TEXTE FOURNI:

Laura Owens, la femme qui repousse les limites de la peinture
Dans ses œuvres, l’artiste américaine hybride références historiques, artisanat et expérimentations digitales pour repousser les limites de la peinture. Elle devrait bientôt exposer à la Fondation Van Gogh d’Arles.
Propos recueillis par Nicolas Trembley.
Numéro : Quelle fut votre première rencontre avec l’art ?
Laura Owens : J’ai grandi dans une petite localité rurale de l’Ohio. Je me souviens de plusieurs sorties scolaires aux musées de Toledo et de Cleveland lorsque j’étais collégienne ou avec mes grands-parents. Je saississais toutes les occasions de sortir de mon périmètre clos et d’élargir ma vision du monde.
Quelles œuvres vous ont marquée ?
En 1984, Jackie Ferrara avait installé une sculpture dans l’espace public de ma ville natale, près du réservoir d’eau. Les musées autour de chez moi possédaient d’excellentes collections d’art contemporain, mais aussi d’art moderne, avec de très belles toiles impressionnistes, ou des peintures et des sculptures modernistes. Le musée de Cleveland détient aussi un splendide Caravage, Le Crucifiement de saint André, et beaucoup d’autres œuvres majeures.
D’où proviennent vos images ?
Toujours de sources multiples. Il est essentiel pour moi de rester réceptive à de nouvelles influences. J’ai toujours sur moi un carnet de croquis, des dossiers sur mon ordinateur, je fais des photos avec mon téléphone et je prends des notes sur des fichiers Word. Ensuite, je pioche dans ce vivier.
Quelle est la place du hasard dans votre travail ?
Quand je commence une œuvre, je ne décide rien à l’avance. J’essaie de laisser d’autres personnes intervenir de façon aléatoire, pour devoir à mon tour répondre à leur intervention. Il m’arrive de créer des situations où je récupère certaines informations par l’opération du hasard. Souvent, je pars du langage, par exemple d’un jeu de mots. Ainsi, le jour où j’ai décidé de créer du papier peint, j’ai scanné une feuille de papier préalablement froissée et j’en ai fait le motif de base de mon papier peint. D’autres fois, j’utilise un système d’information préexistant, comme un journal, une photo que j’ai faite ou un objet de récupération… Depuis le point de départ que je choisis, je sais que le chemin ne sera jamais rectiligne – et cela fait partie du plaisir.

DONNÉES FOURNIES:
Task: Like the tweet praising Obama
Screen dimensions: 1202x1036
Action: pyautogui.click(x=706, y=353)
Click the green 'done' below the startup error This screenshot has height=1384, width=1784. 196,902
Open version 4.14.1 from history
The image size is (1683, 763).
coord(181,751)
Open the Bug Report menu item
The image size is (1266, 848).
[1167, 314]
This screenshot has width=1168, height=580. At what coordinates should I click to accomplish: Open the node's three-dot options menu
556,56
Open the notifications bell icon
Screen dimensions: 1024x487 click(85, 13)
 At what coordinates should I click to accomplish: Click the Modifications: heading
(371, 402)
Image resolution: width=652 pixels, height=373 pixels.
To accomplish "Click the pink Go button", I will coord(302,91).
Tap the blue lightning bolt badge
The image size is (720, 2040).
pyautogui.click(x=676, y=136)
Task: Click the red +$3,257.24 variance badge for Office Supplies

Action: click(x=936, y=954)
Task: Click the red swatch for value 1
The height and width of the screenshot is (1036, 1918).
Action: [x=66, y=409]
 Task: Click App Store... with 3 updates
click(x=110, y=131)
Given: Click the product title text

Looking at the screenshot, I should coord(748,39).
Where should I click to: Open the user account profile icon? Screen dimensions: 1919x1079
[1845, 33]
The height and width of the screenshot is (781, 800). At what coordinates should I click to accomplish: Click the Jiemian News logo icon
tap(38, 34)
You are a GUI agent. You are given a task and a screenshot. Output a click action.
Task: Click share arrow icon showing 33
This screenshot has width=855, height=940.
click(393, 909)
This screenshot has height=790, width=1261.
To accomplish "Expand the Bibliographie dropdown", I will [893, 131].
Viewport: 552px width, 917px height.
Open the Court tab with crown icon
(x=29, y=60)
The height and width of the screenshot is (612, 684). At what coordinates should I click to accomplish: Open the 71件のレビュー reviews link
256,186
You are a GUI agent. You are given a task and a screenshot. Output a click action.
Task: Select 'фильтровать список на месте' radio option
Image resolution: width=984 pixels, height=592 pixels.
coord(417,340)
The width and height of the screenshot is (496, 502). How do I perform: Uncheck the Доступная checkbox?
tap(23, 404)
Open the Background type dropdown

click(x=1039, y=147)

VOTRE OBJECTIF:
Dans l'entretien avec Laura Owens, recopiez mot pour mot le passage qui commence aux mots « Quand je commence » et s'arrête après « partie du plaisir. ».

EXERCICE CORRIGÉ:
Quand je commence une œuvre, je ne décide rien à l’avance. J’essaie de laisser d’autres personnes intervenir de façon aléatoire, pour devoir à mon tour répondre à leur intervention. Il m’arrive de créer des situations où je récupère certaines informations par l’opération du hasard. Souvent, je pars du langage, par exemple d’un jeu de mots. Ainsi, le jour où j’ai décidé de créer du papier peint, j’ai scanné une feuille de papier préalablement froissée et j’en ai fait le motif de base de mon papier peint. D’autres fois, j’utilise un système d’information préexistant, comme un journal, une photo que j’ai faite ou un objet de récupération… Depuis le point de départ que je choisis, je sais que le chemin ne sera jamais rectiligne – et cela fait partie du plaisir.